Ob-Gyn Coding Alert

E/M Coding:

Implement These 5 Simple Steps to Boost Your E/M Bottom Line

Heads up: Dig past ‘follow-up’ for acceptable chief complaint.

E/M coding might be part of your everyday routine, but that doesn’t mean you have to fall into a coding rut. An education expert with Palmetto GBA, a Part B MAC in seven states, offers five simple ways to keep your claims clean and sailing through the reimbursement process.

Step 1: Change the Documentation Wording

Although you might think of "cloned documentation" as only existing when using electronic health records (EHRs), the truth is that even paper records can be considered "cloned," if they are all worded exactly alike. The answer? Help providers remember to document things differently, so they don’t look like carbon copies.

"Whether the cloned documentation is handwritten, the result of a pre-printed template, or use electronic health records, cloning of documentation will be considered misrepresentation of the medical necessity requirement for coverage of services," says Carrie Weiss, senior provider education consultant with Palmetto.
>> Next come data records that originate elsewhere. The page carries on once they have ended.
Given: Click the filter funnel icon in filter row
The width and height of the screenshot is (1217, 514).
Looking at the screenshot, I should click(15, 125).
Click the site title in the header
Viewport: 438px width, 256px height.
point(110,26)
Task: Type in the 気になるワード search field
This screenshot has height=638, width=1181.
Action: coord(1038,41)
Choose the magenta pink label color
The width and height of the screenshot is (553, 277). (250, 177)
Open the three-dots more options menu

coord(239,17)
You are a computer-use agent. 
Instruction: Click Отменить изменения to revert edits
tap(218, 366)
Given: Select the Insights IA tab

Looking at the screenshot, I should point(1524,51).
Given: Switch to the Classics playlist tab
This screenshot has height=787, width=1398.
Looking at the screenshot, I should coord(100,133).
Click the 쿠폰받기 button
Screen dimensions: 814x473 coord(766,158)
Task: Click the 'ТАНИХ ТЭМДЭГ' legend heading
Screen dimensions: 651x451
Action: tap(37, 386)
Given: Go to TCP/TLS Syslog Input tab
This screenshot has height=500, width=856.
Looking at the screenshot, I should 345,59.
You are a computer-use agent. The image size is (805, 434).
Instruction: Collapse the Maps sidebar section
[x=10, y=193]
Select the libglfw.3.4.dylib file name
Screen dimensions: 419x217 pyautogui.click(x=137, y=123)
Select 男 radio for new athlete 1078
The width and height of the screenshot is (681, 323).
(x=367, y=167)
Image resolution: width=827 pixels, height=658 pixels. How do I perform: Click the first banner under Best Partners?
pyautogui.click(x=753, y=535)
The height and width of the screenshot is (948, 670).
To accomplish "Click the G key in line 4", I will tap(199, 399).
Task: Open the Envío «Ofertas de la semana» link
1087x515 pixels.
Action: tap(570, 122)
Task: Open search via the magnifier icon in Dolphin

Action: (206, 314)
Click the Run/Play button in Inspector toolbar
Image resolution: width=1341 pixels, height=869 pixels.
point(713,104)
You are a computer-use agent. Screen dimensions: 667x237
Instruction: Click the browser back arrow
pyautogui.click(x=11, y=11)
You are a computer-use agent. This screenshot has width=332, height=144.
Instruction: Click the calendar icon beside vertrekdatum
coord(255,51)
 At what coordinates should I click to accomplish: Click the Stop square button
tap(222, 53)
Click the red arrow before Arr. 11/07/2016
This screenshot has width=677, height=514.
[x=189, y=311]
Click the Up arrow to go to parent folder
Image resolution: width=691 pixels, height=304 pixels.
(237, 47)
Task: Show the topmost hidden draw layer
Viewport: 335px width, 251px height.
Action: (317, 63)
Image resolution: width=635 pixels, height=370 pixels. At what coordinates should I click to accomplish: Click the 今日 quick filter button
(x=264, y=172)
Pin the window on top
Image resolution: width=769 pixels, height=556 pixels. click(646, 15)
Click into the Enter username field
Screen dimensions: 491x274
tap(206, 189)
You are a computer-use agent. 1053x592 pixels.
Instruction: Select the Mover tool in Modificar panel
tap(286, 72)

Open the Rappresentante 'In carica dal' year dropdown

Even if the physician sees seven patients with the flu on the same date of service, they won’t all have the same history, symptoms, treatment recommendation, or prognosis, so copying documentation from one patient to the next is inappropriate. The notes should be tailored to each patient’s individual case.

Step 2: Verify That Provider Signatures Are Legible

Practitioners who are signing documentation by hand should ensure that they include both their first and last names, and that the signature is legible. In addition, Weiss said, Palmetto recommends that practitioners include their credentials (such as MD, DO, PA, etc.) after their signature.

If a signature is illegible, auditors will use a signature log or attestation statement to determine who authored a medical record entry. If a signature is missing from an order for other services, the order will be disregarded as if it didn’t exist.

Step 3: Grab the Billing Provider’s Signature for Ancillary Services

If ancillary staff members perform a service and write documentation, the record must be signed by the practitioner who is billing for the service.

Example: "If an injection for B12 was provided in the office, whoever was covering for the incident-to or providing that supervision would need to sign that documentation," Weiss says.

Step 4: Choose Between 1995 and 1997 Guidelines for a Single Visit

Most coders are familiar with both sets of Medicare guidelines when selecting an E/M code, but what some practices don’t know is that you can’t choose from both sets of guidelines a la carte during the same patient encounter.

"You cannot interchange the two guidelines," Weiss warns. "So once you start out using a set of guidelines for an encounter, you must continue using that set of guidelines. That doesn’t mean that at the next visit you can’t use the other set of guidelines, but per encounter, you must stick to one."

Step 5: Avoid ‘Follow-Up’ as a Catch-All Complaint

All E/M documentation must include a chief complaint, but what your physician lists as the chief complaint may not fit your MAC’s requirements.

"The chief complaint is a concise statement that describes the symptom, problem, condition, diagnosis, or reason for the E/M encounter," Weiss says. "It is typically stated in the patient’s own words. An example would be a sore throat, or chest pain. Just stating ‘follow-up’ is not appropriate."

Find it: Although some coders were trained to only look for a chief complaint in one particular section of the documentation, that is inaccurate. "The chief complaint may be listed as a separate element of the history, or it may be included in the history of present illness (HPI) -- and that’s very important," Weiss said.